- **SOURCE PASSAGE**:
────
# Uneven ceiling height after wall removal



## coopatroopa (Sep 19, 2017)

I removed the wall between my kitchen and dining room. Soon after i realize that there is about a 1/4" height different (thickness of a lath) between the heights. Both ceilings are what appear to be the original plaster (i.e., drywall was no placed over the lower ceiling). 

Any thoughts on the best strategy to patch this area so the height different won't be obvious?

I attached a picture showing the area in question.

TIA


----------



## coopatroopa (Sep 19, 2017)




----------



## MTN REMODEL LLC (Sep 11, 2010)

Yes.... Just a normal drywall repair,,,,....... cut a stripof DW/screw it up....tape and finish it....


----------



## ClarenceBauer (Mar 4, 2005)

As I understand it say ceiling " A " is 1/4 inch lower than Ceiling " B " & both ceilings are lath & plaster.
If the above is the case than use a 10 foot straight edge say 5 ft on ceiling A & 5 ft on ceiling B, Question will it feather out to O if yes the apply lath to the demoed area apply plaster to with in 1/8 inch of finish plane Than apply the finish coat feathered to match existing. You will need a bonding agent on all existing plaster Some veneer plaster system do not require a bonding agent.
────
- **COLLECTED DATA**:
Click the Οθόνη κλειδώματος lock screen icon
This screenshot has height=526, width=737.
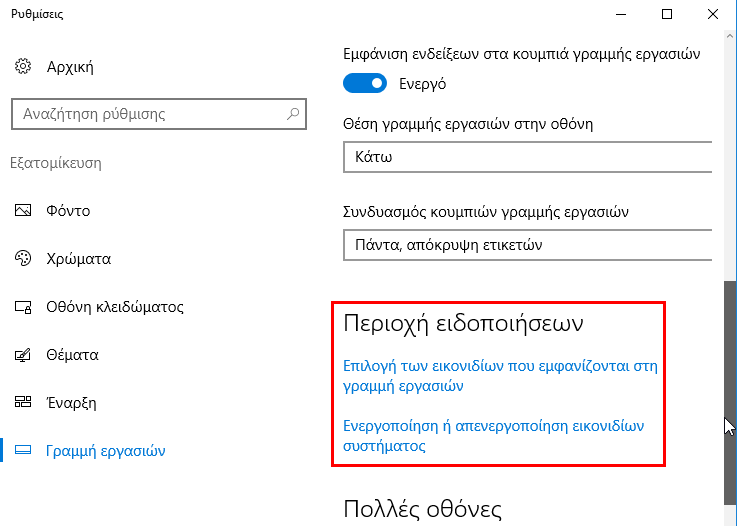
────
- **WHAT YOU WILL DO**:
• 1. In the forum thread on the uneven ceiling, about how large is the height difference between the kitchen and dining room ceilings?
• 2. Carry on the forum thread about the uneven ceiling after wall removal from its final post.
The material is separate from the forum thread on the uneven ceiling.

- **RESULTS**:
• 1. About 1/4 inch, roughly the thickness of a lath.

• 2.
----------



## Oso954 (Jun 23, 2012)

If you made a fake beam out of 1x6 material (3 sided box) with the one side trimmed 1/4 shorter, it would cover it up. No one would spot the difference.


----------



## MTN REMODEL LLC (Sep 11, 2010)

MTN REMODEL LLC said:


> Yes.... Just a normal drywall repair,,,,....... cut a stripof DW/screw it up....tape and finish it....


Sorry, I looked at the pic quickly, and did not read the post clearly as to 1/4 and lath.


----------



## KHouse75 (May 14, 2008)

Install 1/4" drywall higher ceiling. Tape the seams and wall joints, paint.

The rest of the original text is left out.